RFR: 8260497: Shenandoah: Improve SATB flushing

Wed Jan 27 15:47:55 UTC 2021

On Wed, 27 Jan 2021 10:31:47 GMT, Aleksey Shipilev <shade at openjdk.org> wrote:

>> Currently, we periodically force flushing of SATB queues. This works by activating a flag every 100ms in every thread, which causes that thread to enqueue its SATB buffer the next time it overflows, even if it doesn't meet its threshold after filtering. This is somewhat problematic when a thread does not actually overflow its SATB queue in time. The whole point of the exercise is to try and avoid having too much left-over work when we reach final-mark.
>> 
>> We can do better than that: when concurrent mark is done we can handshake all threads, and let them flush their respective SATB queues, and re-enter concurrent mark loop again, until flushing yields no more work. Experiments show that it usually takes 1-3 flushes to clean out leftover work properly.
>> 
>> I ran benchmarks, 3 high-pressure preset runs of SPECjbb2015, 10 minutes each:
>> 
>> baseline:
>> Finish Mark                  =    0,251 s (a =      688 us) (n =   364) (lvls, us =      125,      486,      621,      824,     4156)
>> Finish Mark                  =    0,338 s (a =      922 us) (n =   366) (lvls, us =      131,      494,      652,      852,    72948)
>> Finish Mark                  =    0,257 s (a =      699 us) (n =   368) (lvls, us =      111,      492,      645,      826,     4447)
>> 
>> patched:
>> Finish Mark                  =    0,112 s (a =      301 us) (n =   370) (lvls, us =      115,      207,      250,      281,     3709)
>> Finish Mark                  =    0,107 s (a =      292 us) (n =   368) (lvls, us =      107,      209,      248,      287,     3329)
>> Finish Mark                  =    0,114 s (a =      310 us) (n =   367) (lvls, us =      115,      211,      254,      285,     3819)
>> 
>> It reliably lowers all timings for finish-mark. It also doesn't cause any regressions in throughput.
>> 
>> Testing:
>>  - [x] hotspot_gc_shenandoah
>>  - [x] benchmarks
>
> src/hotspot/share/gc/shared/satbMarkQueue.hpp line 118:
> 
>> 116:   // Return true if the queue's buffer should be enqueued, even if not full.
>> 117:   // The default method uses the buffer enqueue threshold.
>> 118:   bool should_enqueue_buffer(SATBMarkQueue& queue);
> 
> Why drop `virtual` here? Is it because Shenandoah was the only virtual override of it, and now we can do the non-virtual call?
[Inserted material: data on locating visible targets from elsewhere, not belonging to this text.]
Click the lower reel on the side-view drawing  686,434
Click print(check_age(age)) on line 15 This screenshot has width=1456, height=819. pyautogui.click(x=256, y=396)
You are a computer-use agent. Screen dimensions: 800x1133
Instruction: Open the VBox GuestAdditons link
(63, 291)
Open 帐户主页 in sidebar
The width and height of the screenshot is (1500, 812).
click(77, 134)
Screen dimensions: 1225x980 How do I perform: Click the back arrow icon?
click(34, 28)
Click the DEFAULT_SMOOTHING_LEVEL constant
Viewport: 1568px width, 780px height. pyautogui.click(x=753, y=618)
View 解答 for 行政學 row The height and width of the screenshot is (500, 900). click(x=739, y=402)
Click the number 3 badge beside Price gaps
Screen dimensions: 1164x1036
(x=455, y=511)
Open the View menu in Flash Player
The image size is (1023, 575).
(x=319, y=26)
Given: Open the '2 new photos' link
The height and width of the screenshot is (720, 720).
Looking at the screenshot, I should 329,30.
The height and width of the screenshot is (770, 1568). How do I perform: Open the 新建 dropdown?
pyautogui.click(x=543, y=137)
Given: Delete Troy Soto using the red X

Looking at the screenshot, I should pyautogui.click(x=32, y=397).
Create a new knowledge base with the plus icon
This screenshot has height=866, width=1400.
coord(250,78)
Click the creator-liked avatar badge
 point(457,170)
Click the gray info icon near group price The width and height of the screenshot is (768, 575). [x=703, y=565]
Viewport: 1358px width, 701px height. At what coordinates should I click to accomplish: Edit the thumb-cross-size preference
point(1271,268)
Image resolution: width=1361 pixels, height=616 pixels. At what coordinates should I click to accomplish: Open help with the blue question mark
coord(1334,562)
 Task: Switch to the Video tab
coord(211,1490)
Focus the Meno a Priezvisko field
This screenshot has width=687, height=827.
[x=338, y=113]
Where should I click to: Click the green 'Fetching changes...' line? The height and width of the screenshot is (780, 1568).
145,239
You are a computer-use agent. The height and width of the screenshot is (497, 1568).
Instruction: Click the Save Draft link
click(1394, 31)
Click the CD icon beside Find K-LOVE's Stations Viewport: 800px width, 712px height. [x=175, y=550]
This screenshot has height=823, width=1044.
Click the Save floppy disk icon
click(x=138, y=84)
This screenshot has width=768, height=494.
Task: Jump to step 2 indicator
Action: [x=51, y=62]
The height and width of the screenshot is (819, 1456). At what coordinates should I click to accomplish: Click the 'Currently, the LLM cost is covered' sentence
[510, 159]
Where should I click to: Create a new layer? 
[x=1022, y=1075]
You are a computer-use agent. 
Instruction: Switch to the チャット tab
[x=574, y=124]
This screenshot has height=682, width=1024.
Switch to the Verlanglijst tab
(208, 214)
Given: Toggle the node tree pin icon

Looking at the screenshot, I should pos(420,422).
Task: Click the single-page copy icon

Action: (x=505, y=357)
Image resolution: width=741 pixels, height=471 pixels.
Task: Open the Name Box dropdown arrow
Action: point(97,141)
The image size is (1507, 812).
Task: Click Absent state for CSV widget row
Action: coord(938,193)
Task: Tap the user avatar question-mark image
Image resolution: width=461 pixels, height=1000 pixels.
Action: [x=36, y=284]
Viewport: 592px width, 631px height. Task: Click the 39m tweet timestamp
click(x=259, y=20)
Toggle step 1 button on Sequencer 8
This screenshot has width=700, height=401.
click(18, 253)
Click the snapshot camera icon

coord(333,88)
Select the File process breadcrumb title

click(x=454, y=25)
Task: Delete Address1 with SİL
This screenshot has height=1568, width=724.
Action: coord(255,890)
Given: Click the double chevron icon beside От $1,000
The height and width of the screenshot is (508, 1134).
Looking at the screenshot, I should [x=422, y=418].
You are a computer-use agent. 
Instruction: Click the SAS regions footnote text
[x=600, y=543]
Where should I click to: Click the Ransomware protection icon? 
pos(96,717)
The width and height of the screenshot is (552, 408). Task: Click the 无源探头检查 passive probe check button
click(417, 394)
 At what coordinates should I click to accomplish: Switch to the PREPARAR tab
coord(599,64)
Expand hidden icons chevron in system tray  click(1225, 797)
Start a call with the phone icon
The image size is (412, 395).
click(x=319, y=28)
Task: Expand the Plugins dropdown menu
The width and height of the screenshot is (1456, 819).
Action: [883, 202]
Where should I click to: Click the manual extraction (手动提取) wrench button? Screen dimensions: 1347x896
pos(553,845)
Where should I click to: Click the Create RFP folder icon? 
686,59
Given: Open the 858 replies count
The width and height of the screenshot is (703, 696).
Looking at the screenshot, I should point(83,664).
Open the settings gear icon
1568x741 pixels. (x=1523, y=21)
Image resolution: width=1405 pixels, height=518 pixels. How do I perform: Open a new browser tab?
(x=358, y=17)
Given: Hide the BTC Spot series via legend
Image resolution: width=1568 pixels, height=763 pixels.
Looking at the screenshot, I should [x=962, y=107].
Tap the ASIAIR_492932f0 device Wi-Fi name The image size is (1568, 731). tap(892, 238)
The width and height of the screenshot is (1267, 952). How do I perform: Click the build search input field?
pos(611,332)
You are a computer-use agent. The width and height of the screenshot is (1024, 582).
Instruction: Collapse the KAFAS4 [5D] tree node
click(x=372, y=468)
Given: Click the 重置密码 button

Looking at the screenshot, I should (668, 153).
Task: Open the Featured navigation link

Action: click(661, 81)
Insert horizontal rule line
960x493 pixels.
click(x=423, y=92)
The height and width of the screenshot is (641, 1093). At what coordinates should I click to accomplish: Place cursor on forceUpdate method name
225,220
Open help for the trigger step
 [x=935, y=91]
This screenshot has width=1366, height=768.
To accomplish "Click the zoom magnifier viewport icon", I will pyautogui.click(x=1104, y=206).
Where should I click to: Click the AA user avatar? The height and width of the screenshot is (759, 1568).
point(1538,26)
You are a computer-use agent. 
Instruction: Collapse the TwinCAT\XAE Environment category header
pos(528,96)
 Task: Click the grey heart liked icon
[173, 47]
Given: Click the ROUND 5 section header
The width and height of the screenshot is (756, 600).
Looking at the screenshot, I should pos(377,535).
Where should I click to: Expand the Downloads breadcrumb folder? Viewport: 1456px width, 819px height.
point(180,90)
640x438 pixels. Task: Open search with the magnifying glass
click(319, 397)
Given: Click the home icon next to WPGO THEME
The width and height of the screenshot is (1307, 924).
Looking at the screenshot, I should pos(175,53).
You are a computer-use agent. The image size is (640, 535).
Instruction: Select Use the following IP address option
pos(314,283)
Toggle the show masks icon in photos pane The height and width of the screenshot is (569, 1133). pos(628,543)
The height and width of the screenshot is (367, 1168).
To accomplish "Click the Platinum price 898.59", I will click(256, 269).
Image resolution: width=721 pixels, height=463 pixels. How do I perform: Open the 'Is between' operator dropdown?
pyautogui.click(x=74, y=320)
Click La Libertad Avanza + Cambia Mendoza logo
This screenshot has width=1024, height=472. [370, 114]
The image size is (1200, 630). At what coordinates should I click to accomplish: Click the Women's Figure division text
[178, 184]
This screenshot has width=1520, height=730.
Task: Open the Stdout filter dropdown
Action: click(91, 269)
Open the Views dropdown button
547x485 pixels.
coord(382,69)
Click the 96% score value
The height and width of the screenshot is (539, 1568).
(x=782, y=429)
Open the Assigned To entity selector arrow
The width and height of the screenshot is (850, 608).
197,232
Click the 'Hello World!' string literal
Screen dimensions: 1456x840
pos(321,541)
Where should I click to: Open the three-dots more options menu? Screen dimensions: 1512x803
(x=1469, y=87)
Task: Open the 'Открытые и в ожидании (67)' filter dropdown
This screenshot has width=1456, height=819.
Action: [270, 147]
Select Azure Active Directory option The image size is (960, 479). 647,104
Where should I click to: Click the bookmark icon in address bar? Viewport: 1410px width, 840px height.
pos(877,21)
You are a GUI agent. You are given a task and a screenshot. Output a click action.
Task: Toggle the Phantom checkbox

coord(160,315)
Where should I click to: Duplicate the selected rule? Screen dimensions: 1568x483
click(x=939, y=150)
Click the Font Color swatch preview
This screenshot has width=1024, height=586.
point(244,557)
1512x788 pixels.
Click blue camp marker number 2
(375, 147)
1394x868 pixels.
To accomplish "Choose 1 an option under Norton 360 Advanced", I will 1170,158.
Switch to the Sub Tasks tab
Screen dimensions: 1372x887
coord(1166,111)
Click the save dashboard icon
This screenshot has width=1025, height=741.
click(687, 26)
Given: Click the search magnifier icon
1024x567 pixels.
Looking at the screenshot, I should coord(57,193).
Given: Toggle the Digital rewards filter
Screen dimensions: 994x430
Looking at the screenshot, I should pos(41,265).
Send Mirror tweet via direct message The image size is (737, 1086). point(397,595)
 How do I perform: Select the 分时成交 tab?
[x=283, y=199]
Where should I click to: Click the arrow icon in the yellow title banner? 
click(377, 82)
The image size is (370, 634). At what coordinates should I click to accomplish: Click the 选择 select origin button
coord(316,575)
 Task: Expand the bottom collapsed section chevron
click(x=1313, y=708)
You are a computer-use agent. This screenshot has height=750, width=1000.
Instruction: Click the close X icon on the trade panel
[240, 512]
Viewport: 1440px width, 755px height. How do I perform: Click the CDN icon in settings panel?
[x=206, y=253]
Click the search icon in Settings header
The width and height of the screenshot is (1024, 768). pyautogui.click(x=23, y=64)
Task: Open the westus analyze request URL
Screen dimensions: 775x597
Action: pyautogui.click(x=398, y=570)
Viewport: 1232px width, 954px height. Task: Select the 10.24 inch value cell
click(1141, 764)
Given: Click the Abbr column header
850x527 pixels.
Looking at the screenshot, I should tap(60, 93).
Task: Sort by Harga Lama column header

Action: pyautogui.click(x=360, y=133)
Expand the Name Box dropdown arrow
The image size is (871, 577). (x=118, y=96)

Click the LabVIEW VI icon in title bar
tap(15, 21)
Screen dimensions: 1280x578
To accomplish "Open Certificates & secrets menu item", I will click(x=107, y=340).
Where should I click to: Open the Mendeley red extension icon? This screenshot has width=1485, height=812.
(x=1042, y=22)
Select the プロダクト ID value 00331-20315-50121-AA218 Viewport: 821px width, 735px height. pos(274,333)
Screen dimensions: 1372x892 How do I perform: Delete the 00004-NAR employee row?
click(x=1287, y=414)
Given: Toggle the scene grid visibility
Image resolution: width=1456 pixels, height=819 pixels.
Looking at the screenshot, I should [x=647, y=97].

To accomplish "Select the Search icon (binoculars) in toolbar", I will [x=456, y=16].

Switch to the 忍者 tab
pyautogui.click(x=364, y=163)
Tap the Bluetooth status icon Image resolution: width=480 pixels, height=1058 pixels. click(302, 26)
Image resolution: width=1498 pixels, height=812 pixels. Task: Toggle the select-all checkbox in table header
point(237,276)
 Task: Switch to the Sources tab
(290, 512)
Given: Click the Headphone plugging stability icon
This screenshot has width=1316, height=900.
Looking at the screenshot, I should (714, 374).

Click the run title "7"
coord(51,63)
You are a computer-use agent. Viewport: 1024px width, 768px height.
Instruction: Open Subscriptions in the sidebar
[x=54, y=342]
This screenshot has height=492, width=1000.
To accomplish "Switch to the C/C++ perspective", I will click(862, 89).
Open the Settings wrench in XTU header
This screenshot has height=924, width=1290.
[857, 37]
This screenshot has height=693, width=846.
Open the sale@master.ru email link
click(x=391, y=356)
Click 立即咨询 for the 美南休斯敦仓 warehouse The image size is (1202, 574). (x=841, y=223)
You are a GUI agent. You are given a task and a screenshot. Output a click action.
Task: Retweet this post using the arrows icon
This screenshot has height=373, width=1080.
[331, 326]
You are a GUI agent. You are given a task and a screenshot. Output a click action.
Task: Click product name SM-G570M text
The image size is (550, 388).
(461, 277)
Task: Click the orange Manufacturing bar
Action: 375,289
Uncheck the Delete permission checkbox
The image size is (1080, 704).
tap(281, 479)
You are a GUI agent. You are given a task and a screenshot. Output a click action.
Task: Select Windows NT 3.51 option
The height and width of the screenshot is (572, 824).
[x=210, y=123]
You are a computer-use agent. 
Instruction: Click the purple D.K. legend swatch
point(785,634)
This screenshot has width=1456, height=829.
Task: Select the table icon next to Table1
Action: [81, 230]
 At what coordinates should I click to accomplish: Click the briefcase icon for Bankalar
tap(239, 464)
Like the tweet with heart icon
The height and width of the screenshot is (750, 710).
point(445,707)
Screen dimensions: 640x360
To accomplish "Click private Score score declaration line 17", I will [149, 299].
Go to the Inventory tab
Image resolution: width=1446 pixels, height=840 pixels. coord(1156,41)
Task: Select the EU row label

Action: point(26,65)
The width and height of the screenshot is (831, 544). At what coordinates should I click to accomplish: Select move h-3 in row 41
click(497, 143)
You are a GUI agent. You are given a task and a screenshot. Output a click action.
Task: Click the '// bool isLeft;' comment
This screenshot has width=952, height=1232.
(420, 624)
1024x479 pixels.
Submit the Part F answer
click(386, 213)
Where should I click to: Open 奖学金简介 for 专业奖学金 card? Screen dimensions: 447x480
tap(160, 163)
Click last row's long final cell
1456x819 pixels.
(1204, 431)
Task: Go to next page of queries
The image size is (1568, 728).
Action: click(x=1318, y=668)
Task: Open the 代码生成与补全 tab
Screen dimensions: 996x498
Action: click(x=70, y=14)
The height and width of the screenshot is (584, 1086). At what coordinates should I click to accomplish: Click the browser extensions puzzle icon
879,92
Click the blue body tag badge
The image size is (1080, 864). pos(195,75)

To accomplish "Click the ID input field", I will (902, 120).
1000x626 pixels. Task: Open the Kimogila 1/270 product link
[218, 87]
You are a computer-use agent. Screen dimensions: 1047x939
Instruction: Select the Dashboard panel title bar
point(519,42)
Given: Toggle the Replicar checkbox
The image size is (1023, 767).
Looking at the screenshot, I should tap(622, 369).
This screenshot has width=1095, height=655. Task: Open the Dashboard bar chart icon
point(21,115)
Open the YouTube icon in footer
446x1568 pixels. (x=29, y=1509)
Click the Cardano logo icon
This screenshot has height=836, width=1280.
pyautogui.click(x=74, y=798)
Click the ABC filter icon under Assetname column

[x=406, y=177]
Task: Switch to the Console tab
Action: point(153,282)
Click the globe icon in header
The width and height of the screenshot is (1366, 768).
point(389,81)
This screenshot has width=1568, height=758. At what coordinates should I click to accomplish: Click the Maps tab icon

Yes. IIRC we introduced that when we upstreamed Shenandoah, and can drop it again, thus restoring the original non-virtual version.

> src/hotspot/share/gc/shenandoah/shenandoahSATBMarkQueueSet.cpp line 59:
> 
>> 57: void ShenandoahSATBMarkQueueSet::enqueue_completed_buffer(BufferNode* node) {
>> 58:   SATBMarkQueueSet::enqueue_completed_buffer(node);
>> 59:   Atomic::inc(&_enqueued_count);
> 
> I believe `SATBMarkQueueSet` already tracks this, and we could instead use `SATBMarkQueueSet::completed_buffers_num`?

Ohh nice! Will give it a try!

> src/hotspot/share/gc/shenandoah/shenandoahSATBMarkQueueSet.hpp line 35:
> 
>> 33: class ShenandoahSATBMarkQueueSet : public SATBMarkQueueSet {
>> 34: private:
>> 35:   volatile int _enqueued_count;
> 
> I have a suspicion that `int` would overflow at some point in the long-running application. `size_t` would fit better, but then see the other comment that `SATBMQ` already tracks it itself.

Right. (I only ever compare before != after, so overflow would be ok, but it doesn't matter b/c I'll remove it)

-------------

PR: https://git.openjdk.java.net/jdk/pull/2254